(Beginning of EXERCISE DATA)

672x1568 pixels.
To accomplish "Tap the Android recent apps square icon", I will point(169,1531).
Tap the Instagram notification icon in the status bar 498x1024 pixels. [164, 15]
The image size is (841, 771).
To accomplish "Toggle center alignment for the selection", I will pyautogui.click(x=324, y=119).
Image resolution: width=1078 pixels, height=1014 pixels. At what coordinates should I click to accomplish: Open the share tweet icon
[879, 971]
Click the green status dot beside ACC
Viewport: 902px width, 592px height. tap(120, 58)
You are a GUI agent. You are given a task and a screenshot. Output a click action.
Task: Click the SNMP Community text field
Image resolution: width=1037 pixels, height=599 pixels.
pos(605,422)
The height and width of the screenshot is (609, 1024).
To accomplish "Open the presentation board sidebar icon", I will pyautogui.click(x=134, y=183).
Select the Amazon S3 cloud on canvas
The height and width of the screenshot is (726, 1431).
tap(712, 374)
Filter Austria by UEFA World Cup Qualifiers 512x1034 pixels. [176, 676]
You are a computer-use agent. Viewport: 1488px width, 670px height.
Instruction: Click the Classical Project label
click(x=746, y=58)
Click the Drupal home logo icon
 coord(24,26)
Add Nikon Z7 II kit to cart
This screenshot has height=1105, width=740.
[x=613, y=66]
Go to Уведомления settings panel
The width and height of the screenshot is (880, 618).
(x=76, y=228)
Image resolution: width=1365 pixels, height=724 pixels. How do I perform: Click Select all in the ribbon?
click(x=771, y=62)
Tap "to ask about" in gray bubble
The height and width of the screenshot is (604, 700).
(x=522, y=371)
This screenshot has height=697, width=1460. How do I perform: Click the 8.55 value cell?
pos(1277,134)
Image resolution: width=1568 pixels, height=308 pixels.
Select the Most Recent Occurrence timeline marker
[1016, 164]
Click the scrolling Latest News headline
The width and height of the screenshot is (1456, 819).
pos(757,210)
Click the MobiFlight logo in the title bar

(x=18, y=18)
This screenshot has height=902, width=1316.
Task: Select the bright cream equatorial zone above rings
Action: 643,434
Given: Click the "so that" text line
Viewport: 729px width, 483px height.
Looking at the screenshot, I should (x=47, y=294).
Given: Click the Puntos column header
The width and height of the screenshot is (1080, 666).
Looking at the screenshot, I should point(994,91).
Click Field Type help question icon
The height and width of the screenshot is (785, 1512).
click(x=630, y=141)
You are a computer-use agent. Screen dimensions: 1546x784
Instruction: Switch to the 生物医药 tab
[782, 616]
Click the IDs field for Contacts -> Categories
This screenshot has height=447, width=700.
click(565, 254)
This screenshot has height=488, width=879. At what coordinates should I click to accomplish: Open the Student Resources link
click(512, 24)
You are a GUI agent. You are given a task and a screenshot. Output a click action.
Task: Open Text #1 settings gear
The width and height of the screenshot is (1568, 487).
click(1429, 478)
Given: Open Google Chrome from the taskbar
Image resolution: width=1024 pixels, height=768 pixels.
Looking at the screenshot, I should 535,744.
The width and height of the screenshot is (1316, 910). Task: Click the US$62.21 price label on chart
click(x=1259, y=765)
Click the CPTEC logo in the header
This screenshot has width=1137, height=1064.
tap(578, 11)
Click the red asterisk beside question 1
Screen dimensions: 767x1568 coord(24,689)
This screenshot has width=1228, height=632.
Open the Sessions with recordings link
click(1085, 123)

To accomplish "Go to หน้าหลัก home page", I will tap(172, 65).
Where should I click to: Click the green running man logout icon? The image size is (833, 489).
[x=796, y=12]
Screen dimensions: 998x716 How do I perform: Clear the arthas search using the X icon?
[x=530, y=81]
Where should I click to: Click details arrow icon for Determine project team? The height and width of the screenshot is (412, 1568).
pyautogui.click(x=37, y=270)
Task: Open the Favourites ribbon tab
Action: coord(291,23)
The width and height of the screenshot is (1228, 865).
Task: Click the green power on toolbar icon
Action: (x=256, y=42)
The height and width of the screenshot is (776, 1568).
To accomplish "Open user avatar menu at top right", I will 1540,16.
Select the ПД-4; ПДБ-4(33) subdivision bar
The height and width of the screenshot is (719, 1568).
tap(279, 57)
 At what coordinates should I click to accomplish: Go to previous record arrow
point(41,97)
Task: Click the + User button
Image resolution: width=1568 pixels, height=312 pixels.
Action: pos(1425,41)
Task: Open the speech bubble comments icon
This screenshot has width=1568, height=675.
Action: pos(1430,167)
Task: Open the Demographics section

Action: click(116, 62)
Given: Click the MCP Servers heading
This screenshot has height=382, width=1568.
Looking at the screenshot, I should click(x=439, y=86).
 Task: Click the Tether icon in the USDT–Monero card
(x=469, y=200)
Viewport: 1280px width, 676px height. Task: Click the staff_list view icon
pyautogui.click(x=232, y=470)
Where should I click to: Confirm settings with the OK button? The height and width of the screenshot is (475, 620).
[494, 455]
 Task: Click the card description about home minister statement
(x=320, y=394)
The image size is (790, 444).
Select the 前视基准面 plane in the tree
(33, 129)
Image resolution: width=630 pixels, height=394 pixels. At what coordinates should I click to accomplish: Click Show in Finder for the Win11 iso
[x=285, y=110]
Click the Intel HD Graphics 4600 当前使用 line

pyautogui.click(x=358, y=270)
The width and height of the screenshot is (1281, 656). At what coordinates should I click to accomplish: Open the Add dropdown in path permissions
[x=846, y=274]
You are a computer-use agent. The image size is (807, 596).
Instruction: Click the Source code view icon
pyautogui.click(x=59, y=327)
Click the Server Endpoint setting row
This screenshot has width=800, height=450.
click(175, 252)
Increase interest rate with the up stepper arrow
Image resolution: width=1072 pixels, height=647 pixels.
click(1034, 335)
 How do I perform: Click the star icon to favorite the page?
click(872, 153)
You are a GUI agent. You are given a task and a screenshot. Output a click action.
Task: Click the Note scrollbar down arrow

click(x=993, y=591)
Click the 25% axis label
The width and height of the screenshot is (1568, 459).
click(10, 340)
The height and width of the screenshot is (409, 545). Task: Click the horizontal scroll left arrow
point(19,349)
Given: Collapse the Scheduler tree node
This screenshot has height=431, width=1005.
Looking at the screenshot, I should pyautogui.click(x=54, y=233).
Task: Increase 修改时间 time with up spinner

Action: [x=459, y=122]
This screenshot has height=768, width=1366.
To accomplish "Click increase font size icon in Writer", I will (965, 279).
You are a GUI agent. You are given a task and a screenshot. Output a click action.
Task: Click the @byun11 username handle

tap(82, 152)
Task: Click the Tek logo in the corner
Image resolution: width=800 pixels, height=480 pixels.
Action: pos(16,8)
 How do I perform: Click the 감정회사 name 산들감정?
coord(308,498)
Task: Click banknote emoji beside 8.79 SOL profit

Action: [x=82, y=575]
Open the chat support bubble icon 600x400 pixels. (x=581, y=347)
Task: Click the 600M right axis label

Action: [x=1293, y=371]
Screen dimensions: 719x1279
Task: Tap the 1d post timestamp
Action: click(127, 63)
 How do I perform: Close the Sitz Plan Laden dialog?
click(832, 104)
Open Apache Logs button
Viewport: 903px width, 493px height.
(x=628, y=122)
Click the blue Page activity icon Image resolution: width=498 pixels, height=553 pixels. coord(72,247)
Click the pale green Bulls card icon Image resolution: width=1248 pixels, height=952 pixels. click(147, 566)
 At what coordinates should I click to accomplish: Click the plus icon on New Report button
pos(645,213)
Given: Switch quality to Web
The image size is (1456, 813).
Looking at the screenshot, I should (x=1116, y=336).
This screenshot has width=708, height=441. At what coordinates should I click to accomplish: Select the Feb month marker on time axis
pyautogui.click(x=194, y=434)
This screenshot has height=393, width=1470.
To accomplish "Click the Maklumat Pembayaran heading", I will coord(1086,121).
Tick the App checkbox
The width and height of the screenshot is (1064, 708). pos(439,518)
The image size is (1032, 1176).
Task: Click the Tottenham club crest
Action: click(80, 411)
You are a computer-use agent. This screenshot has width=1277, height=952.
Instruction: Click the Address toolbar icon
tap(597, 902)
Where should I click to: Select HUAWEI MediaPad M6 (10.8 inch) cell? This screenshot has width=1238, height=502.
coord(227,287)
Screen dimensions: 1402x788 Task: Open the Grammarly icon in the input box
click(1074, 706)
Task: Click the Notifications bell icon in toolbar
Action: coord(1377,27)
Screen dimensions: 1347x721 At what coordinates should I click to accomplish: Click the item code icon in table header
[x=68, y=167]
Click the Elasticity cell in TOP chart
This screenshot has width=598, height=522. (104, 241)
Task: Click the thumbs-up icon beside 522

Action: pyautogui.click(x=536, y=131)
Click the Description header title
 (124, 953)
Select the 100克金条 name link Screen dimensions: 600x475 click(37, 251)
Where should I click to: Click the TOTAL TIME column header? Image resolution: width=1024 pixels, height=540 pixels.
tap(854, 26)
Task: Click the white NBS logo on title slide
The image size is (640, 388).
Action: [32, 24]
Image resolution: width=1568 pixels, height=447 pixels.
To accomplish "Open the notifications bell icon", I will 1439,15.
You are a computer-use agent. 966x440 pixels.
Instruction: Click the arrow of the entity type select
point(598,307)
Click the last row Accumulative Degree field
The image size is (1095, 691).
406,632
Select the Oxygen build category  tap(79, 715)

(End of EXERCISE DATA)

**WORK INSTRUCTIONS**
Where a line in the entries holds the word "heading", copy that line.

**EXERCISE SOLUTION**
Given: Click the MCP Servers heading
To accomplish "Click the Maklumat Pembayaran heading", I will coord(1086,121).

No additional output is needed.